Extracted records
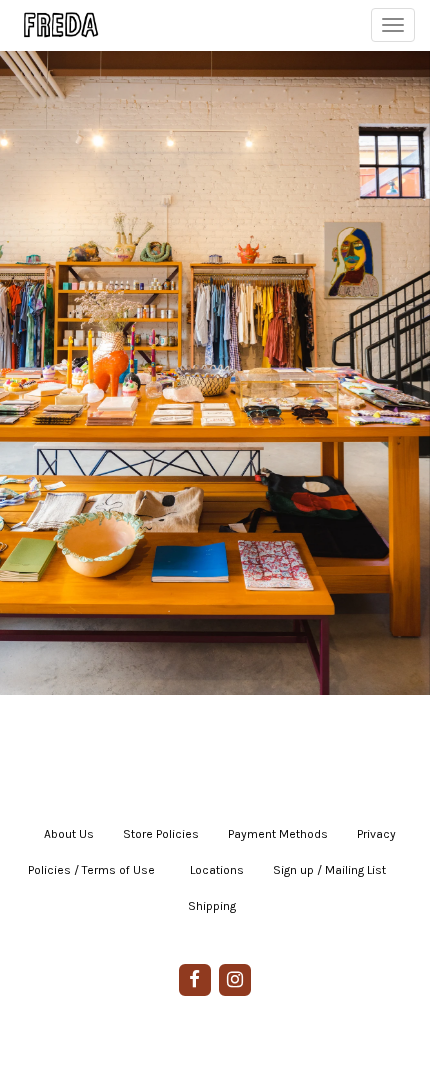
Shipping (212, 906)
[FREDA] (52, 25)
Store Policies (161, 834)
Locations (217, 870)
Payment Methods (278, 834)
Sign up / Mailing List (329, 870)
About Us (69, 834)
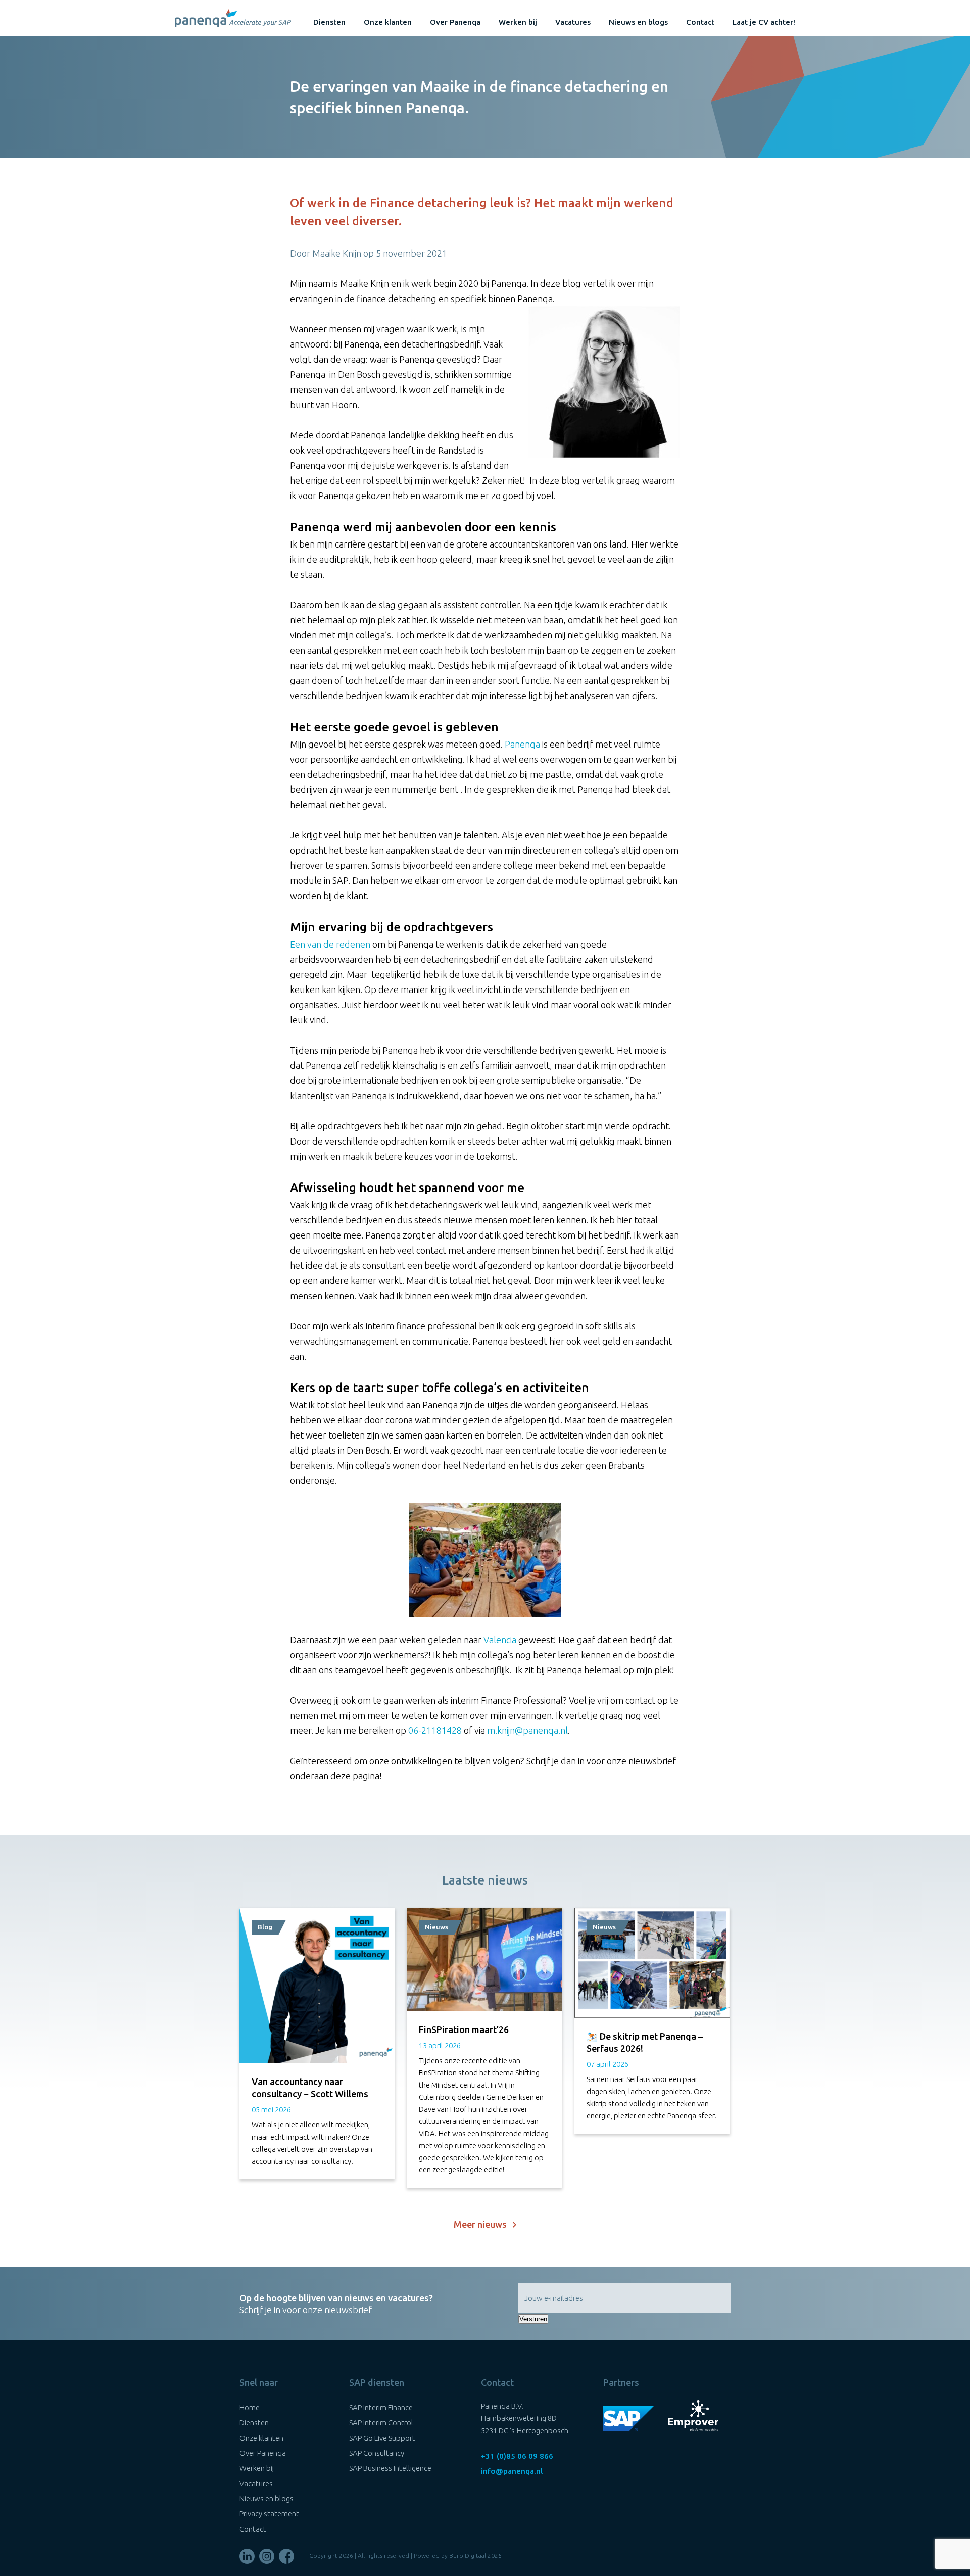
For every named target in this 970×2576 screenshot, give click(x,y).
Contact (700, 22)
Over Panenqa (455, 22)
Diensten (329, 22)
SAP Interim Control (381, 2422)
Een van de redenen (330, 944)
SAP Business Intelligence (390, 2468)
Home (249, 2407)
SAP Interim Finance (381, 2407)
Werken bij (518, 22)
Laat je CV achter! (764, 22)
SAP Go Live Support (382, 2438)
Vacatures (573, 22)
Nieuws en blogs (638, 22)
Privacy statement (269, 2513)
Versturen (533, 2319)
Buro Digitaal (467, 2555)
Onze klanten (388, 22)
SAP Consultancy (376, 2453)
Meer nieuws (483, 2224)
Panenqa (522, 744)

▶ Exercise brief: Each entry above should be written out verbatim, minus its pictures.

▶ Answer to this problem:
Shipping (212, 906)
[FREDA] (52, 25)
Store Policies (161, 834)
Locations (217, 870)
Payment Methods (278, 834)
Sign up / Mailing List (329, 870)
About Us (69, 834)
For every named target in this 970×2576 screenshot, give click(x,y).
Contact (700, 22)
Over Panenqa (455, 22)
Diensten (329, 22)
SAP Interim Control (381, 2422)
Een van de redenen (330, 944)
SAP Business Intelligence (390, 2468)
Home (249, 2407)
SAP Interim Finance (381, 2407)
Werken bij (518, 22)
Laat je CV achter! (764, 22)
SAP Go Live Support (382, 2438)
Vacatures (573, 22)
Nieuws en blogs (638, 22)
Privacy statement (269, 2513)
Versturen (533, 2319)
Buro Digitaal (467, 2555)
Onze klanten (388, 22)
SAP Consultancy (376, 2453)
Meer nieuws (483, 2224)
Panenqa (522, 744)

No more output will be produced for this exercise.